I heard benzo's disrupt REM sleep, so they're bad to take to knock you out. I've got Klonopin, but I'd rather have Ambien.


----------



## HereIsEverywhere (Dec 22, 2008)

egodeath said:


> "When you have insomnia, you're never really asleep... and you're never really awake."
> -Chuck Palahniuk
> 
> Insomnia really blows. It's 4:42 here and it doesn't look like I'm gonna be getting any sleep soon.
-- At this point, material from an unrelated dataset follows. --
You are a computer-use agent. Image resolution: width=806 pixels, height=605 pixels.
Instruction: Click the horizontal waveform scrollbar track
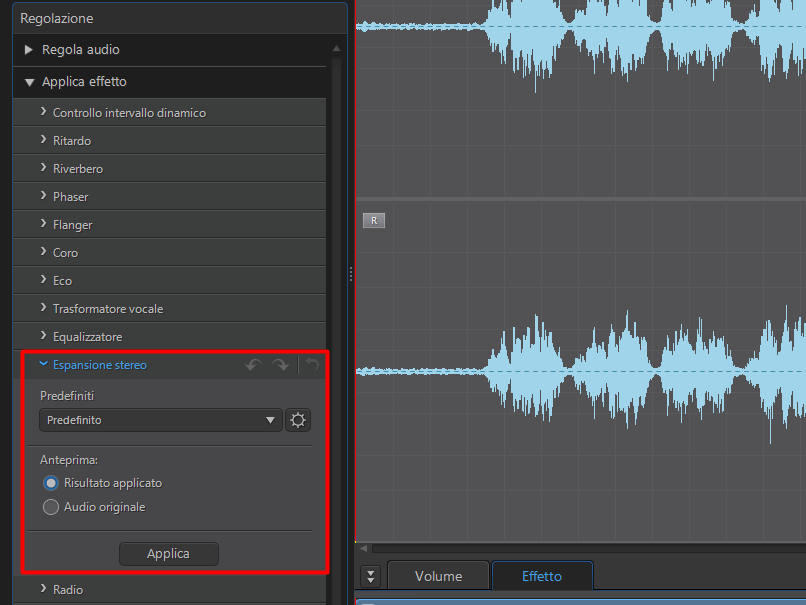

It's probably too late to take an Ambien...I'd be out like a light, but I wouldn't get up until tomorrow night. Fukit. Anyone else get the insomnia that comes with this disorder? How do you deal with it? I saw a doctor and gave me a load of bullshit about exercise and no caffeine and reserving my bed for sleep and sex. Should I push for a prescription for Ambien?


Why is it bullshit? What do you try besides meds? I can see you are frustrated, and I know from personal experience sometimes nothing seems to help that might help people normally... but I dunno. Getting dependent on sleeping pills is always a scary option...


----------



## egodeath (Oct 27, 2008)

It's bullshit because it doesn't work for me.


----------



## HereIsEverywhere (Dec 22, 2008)

egodeath said:


> It's bullshit because it doesn't work for me.


Well... I'm sure it works for some other people. It's not your doc's fault you think its bullshit.

Again I ask, what do you try besides meds?


----------



## egodeath (Oct 27, 2008)

Valerian, music, sex, hot shower. I box every other day. I try to lift or run when I'm not boxing. I'm not saying my doctor is bullshit, I'm saying that doesn't work for severe insomnia. Or my severe insomnia.


----------



## HereIsEverywhere (Dec 22, 2008)

egodeath said:


> Valerian, music, sex, hot shower. I box every other day. I try to lift or run when I'm not boxing. I'm not saying my doctor is bullshit, I'm saying that doesn't work for severe insomnia. Or my severe insomnia.


hmm I am sorry. I haven't had prolonged insomnia but I did have it for a period of about 5 months, 2 of which were at a sleep-away summer camp. I was very active of course, watching kids all day, and had a strict routine. We had to be up every day at 7 (8 if we were lucky) and I could almost never fall asleep before 2 or 3 am. Which I'm sure is still a lot more sleep than most insomniacs are used to. I guess what I'm saying is I understand what its like to do everything right and still when you lay down, your mind won't rest. And boy did I get some nasty looks and remarks from the a*hole other counselors for sleeping past the bloody bugle in the morning. And they just thought I was being a spoiled princess when really, I was just so exhausted...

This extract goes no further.